St. Lucia – Castris Mittwoch 07.02.2019


Der Plan für heute ähnelte dem von gestern, Vulkanwanderung war ebenso wie die Katamaran Tour zu den Pitons nicht möglich, also schauten wir wo der nächstgelegene Strand zu finden war.
Auf den ersten Blick war nichts zu sehen, die Insel ist grün und bergig, der Hafen lag in einer hübschen Bucht.
Auf dem Stadtplan war ersichtlich das sich etwa 600m entfernt ein Flughafen befand sich die Landebahn, diese hatte man zu umrunden und schon wartete sein langgezogener Strand.
Der Flughafen war wirklich klein, man ist schnell herum.
Zwischen Flugbahn und Strand kommt erst einmal ein Friedhof, dann etwa in Höhe des Abfertigungsgebäudes Parkplätzen Strandbars, Liegen zu mieten und Sanitäranlagen.
Ein wunderschöner Strand und da kaum eine Maschine startet oder landet auch sehr ruhig.
Ich suchte mir einen schönen Sitzplatz mit Blick auf das Wasser und orderte bei Petra einen Rumpunsch.
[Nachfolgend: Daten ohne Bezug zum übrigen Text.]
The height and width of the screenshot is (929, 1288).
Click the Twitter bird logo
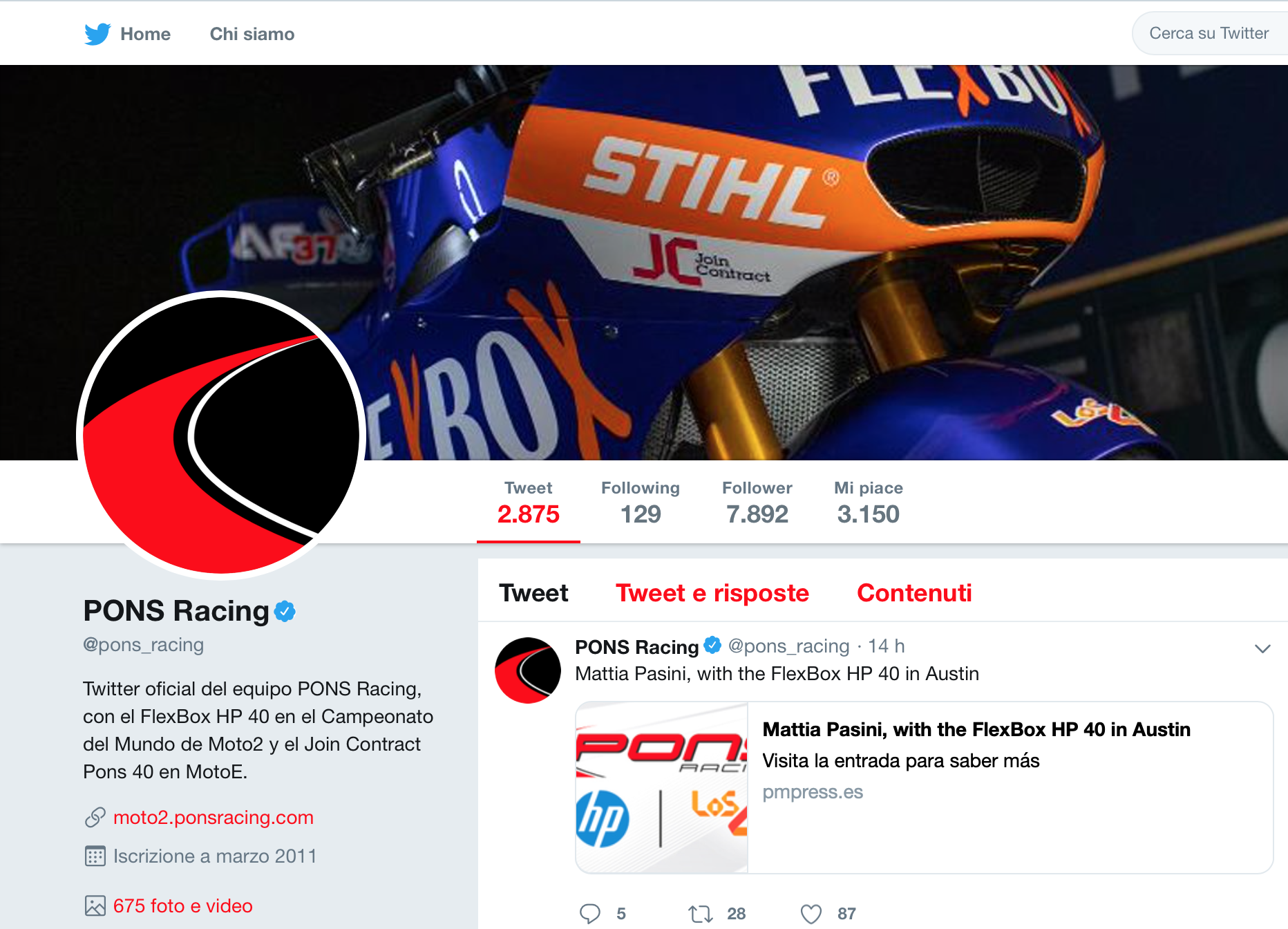(x=97, y=34)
Da sie ihre Tagesration noch nicht hergestellt hatte zeigte sie mir das Schritt für Schritt und wir probierten natürlich auch gemeinsam ob er gut ist.
Mein Mann genoss in der Zeit das angenehm warme Wasser.
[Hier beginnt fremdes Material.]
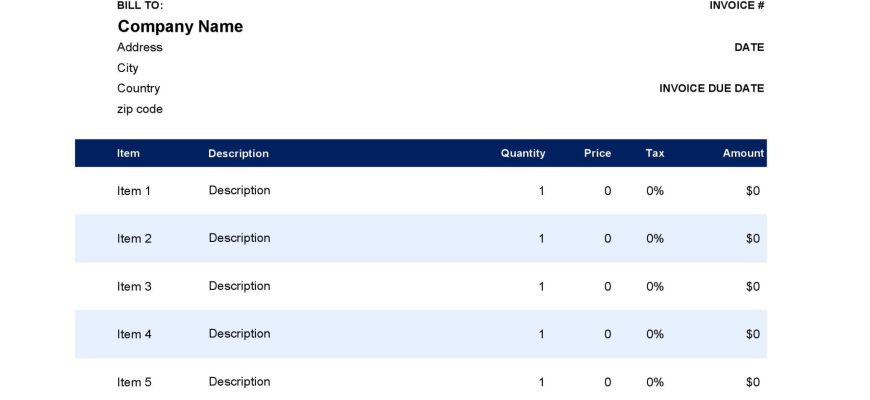Click the Item column header
Screen dimensions: 870x400
(x=128, y=153)
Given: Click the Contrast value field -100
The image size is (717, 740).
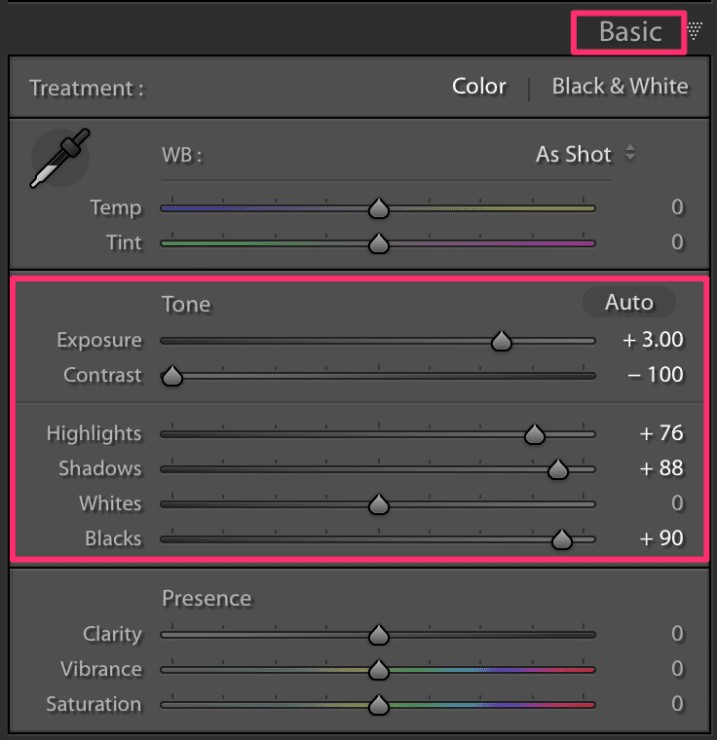Looking at the screenshot, I should (656, 375).

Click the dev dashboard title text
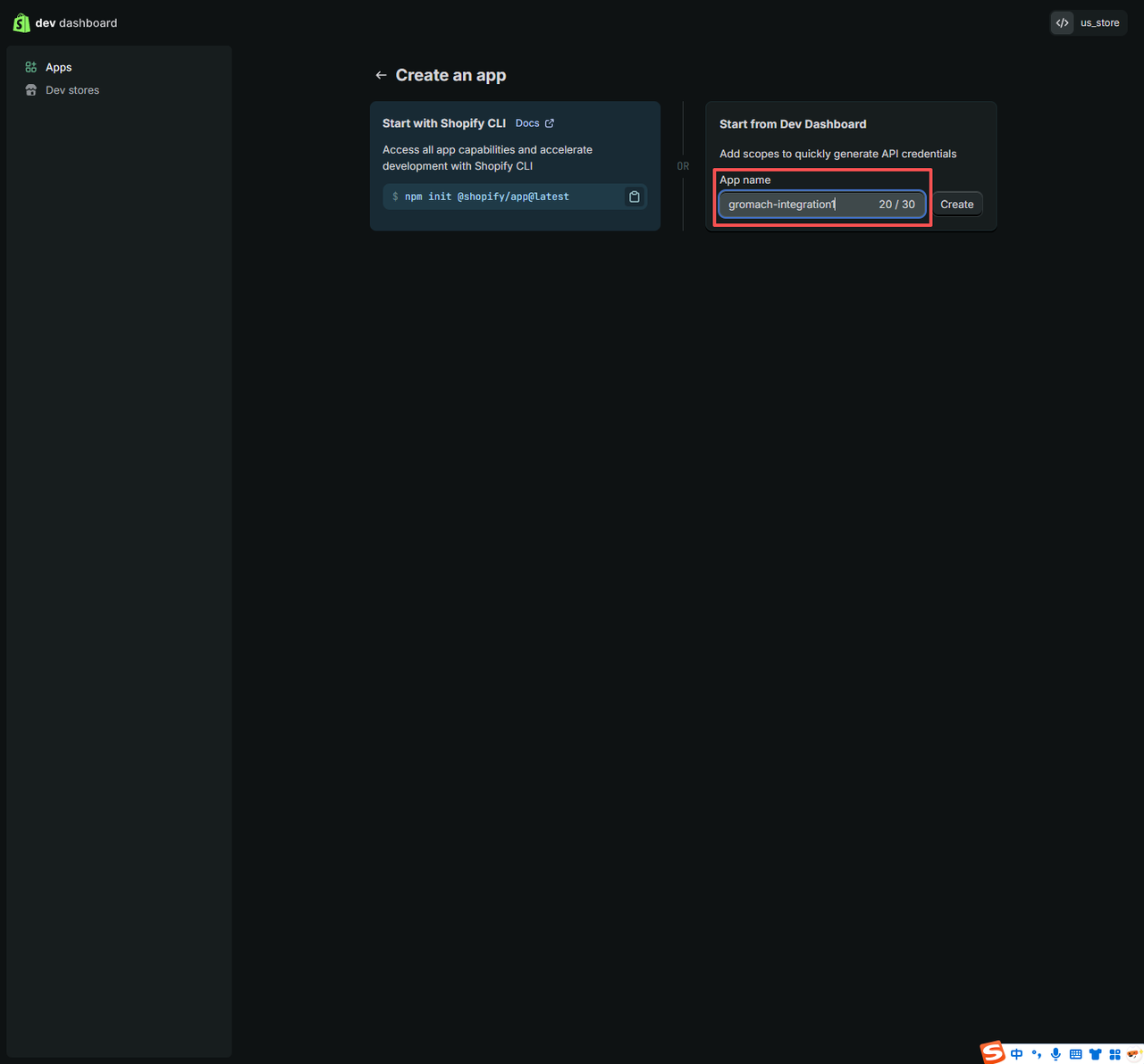click(76, 23)
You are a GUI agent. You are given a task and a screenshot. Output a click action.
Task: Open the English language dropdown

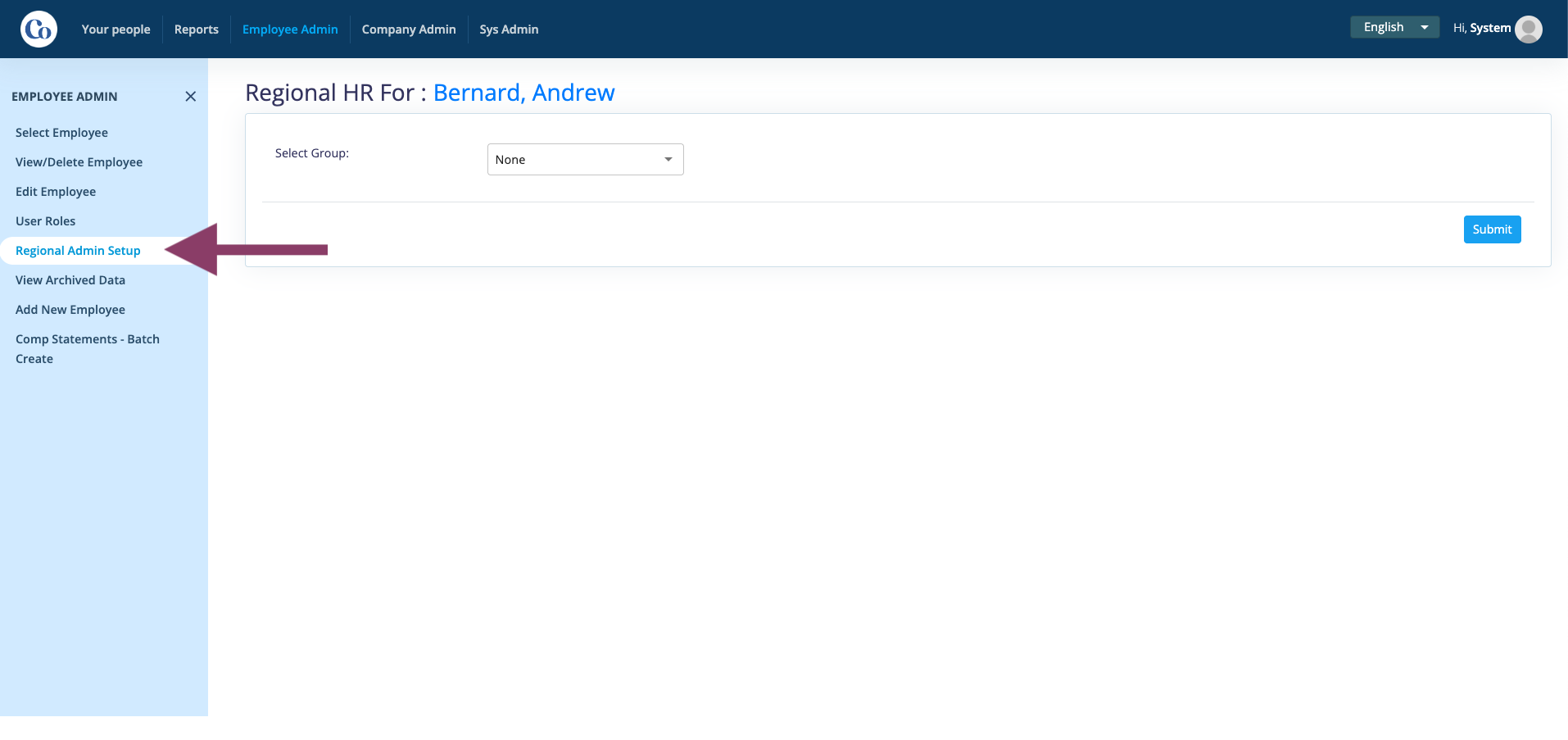pyautogui.click(x=1394, y=27)
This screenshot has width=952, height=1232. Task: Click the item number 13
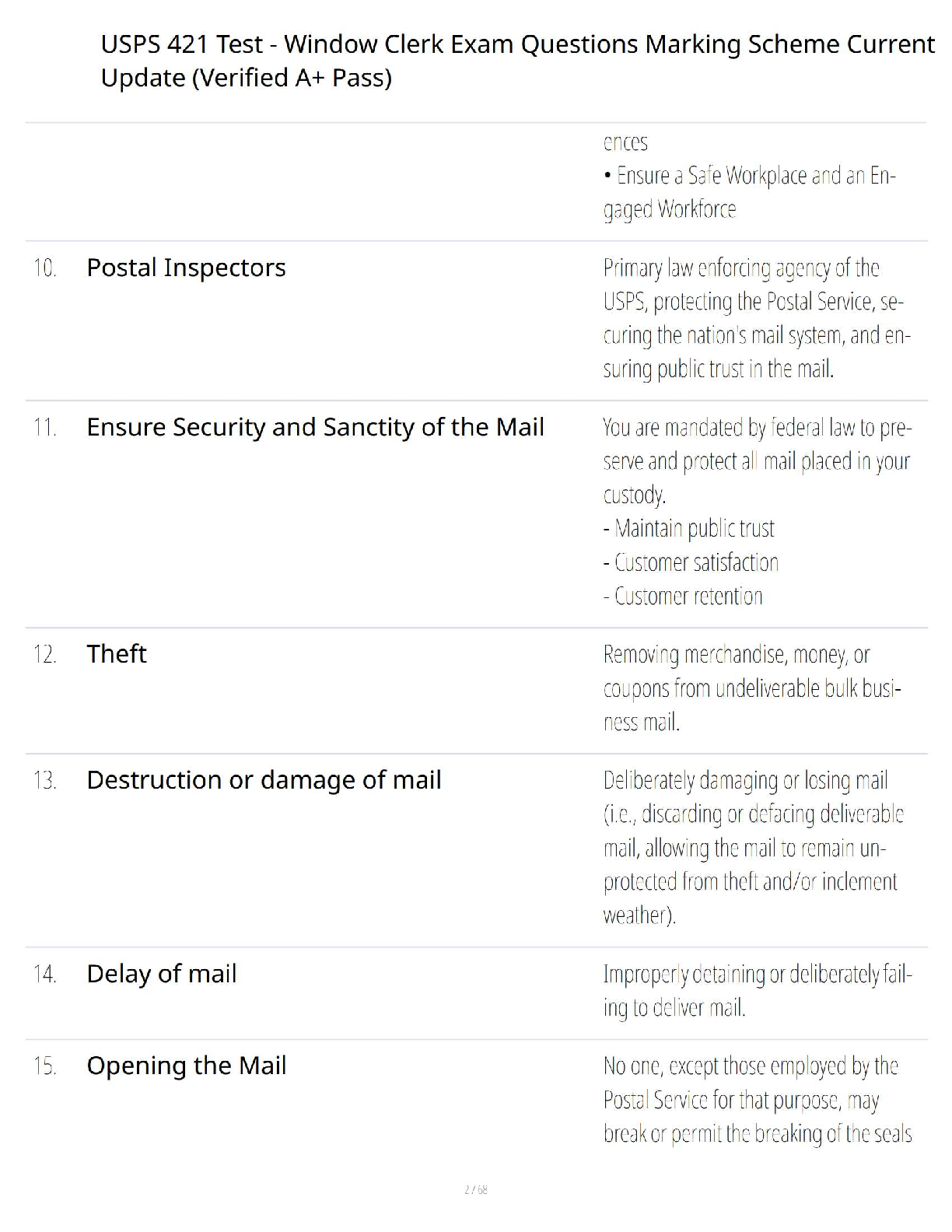[x=44, y=780]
Unser Rückweg führte uns noch durch die Stadt, hier gab es heute nicht viel zu sehen.


Am Hafen gab es dann viele Einkaufsmöglichkeiten, das verschob ich auf den Nachmittag.
Erst einmal Mittagessen und dann nutzte ich die Zeit auf dem fast leeren Schiff um ein paar Fotos der
Innenräume zu machen.
Dann ging ich noch einmal von Bord um ein paar Mitbringsel einzukaufen, alles war in Karibik§ und US§ ausgepreisst, das war fair.
Die Anlage ist sehr hübsch mit kleinen Shops, Souvenirständen und Bars und nicht so überdimensioniert wie auf Barbados.
Bei der Ausfahrt an dem kleinen Flughafen vorbei, konnten wir wieder einen wunderbaren Sonnenuntergang bewundern.


Es war zu spüren das sich unsere Reise dem Ende nährte, heute Abend wurden im Restaurant die Abteilungen des Hotel/Restaurantbereiches vorgestellt.
Ein Anlass etwas zu Essen zu sagen, das durchweg Italienisch-Europäisch geprägt war, dennoch aber jeden Abend auch in drei Gängen Landestypisches Essen anbot. Da wir viele Gäste aus der Region Bord hatten wurde dies auch gut angenommen und auch wir probierten natürlich einiges aus.
Nicht immer ist alles jedermanns Sache, aber die Qualität war durchweg ok, es hätte nur ab und an ein wenig mehr Mut zur Schärfe da sein dürfen.